Factors Responsible for the Abuse
It was found that several factors are responsible for human rights abuse by the police personnel in Nigeria. This is shown in Table 3.
Table 3: Factors Associated with Police Human Rights Abuse
|Length of military rule||82||16.9|
|Historical development of police||79||16.3|
|Lack of professionalism||11||2.3|
|Lack of citizens awareness||54||11.1|
|Poor handling of cases in courts||15||3.1|
|No punitive measure for erring officer||29||5.9|
|Disregard for the rule of law||26||5.3|
From Table 3 above, findings indicate that the most common f actors mentioned by respondents are poor training, poor remuneration, historical development of the police, lack of citizens’ awareness of their rights, corruption, frustration, no punitive measure for erring officer and disregard to the rule of law. This is also supported by the in depth interviews conducted.
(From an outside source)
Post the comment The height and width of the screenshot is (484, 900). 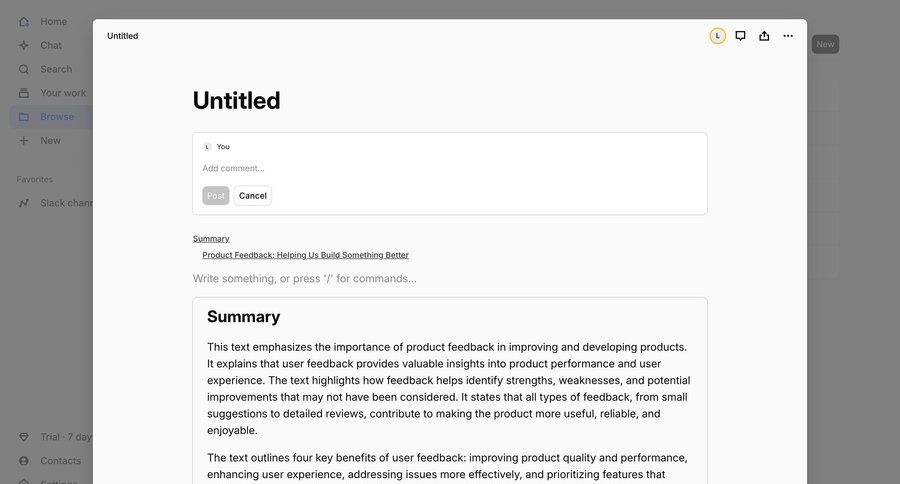216,196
Inadequate training, corruption, indiscipline and poor remuneration are factors responsible for flagrant human rights abuse by police personnel.
2.4 Summary of Gap in Knowledge
From the totality of the thought and postulations of different writers, one thing is evident: Human Right is the right that inheres in a person by virtue of his humanity and belonging to the class of mankind. These rights are inalienable and pre-exist written constitutions. Fundamental rights on the other hand are those rights which are specifically recognized by the written laws of a given society as those rights which a State is willing to observe and enforce. Abuse of human rights which take several forms is the infraction on these rights which are recognized by any given society and for which a means of redress is available. Various writers are also in agreement that the police is not living up to its expectation in the protection of human right which is one of the duties for which they are charged. They are also seen as not observing these human rights in the discharge of their functions. However, the extant literature has not covered the field as regards the forms of these human right abuses by the police and the remote causes of such abuse.
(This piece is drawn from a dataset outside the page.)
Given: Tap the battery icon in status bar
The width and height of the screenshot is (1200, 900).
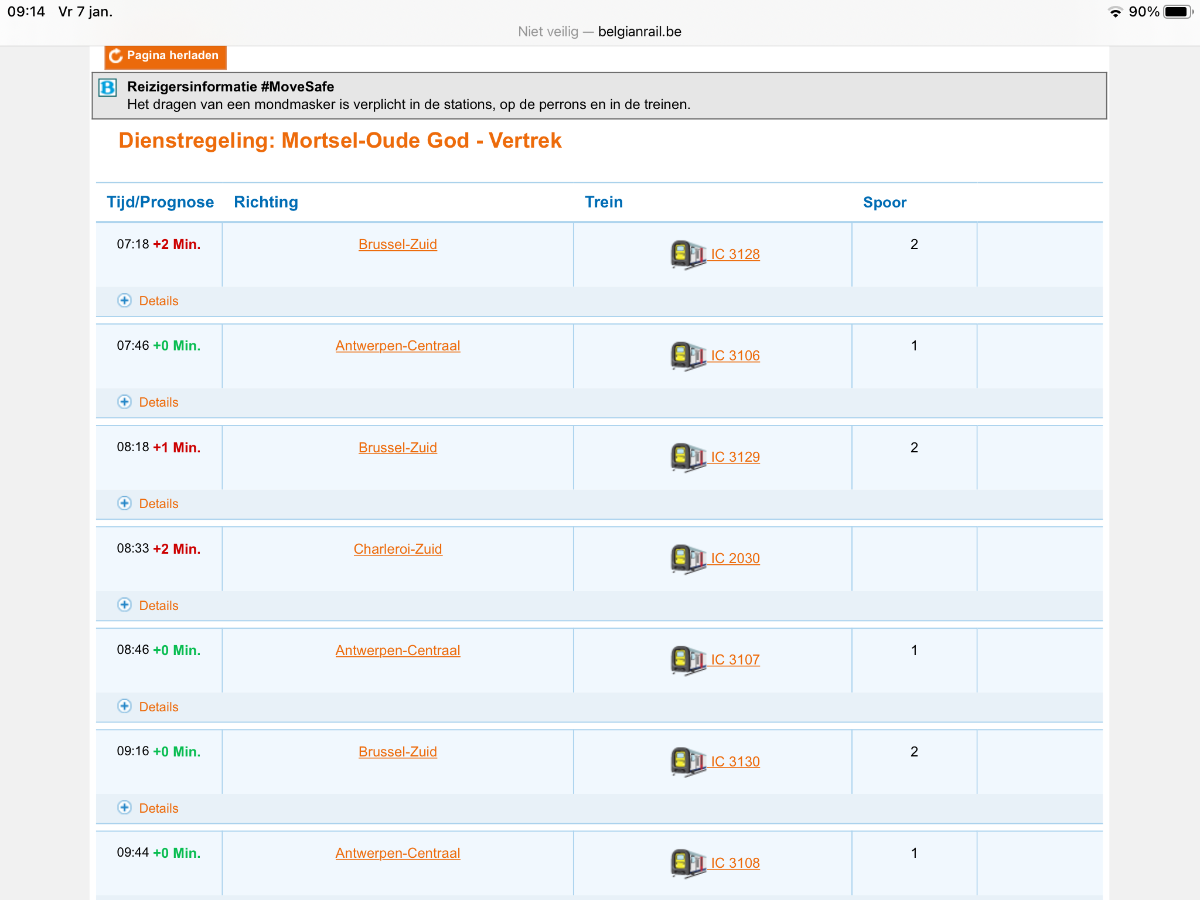Looking at the screenshot, I should (1176, 12).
This research work goes further by consolidating on the works of previous authors by bringing together in one work the requisite for the protection of human right in any given society, the forms of human rights abuse by the police, the remote causes of these abuse and reasoned recommendations to promote a community based policing that promote and observe the human rights of the citizens that it is charged to protect. It is within this sphere that this research work finds utility.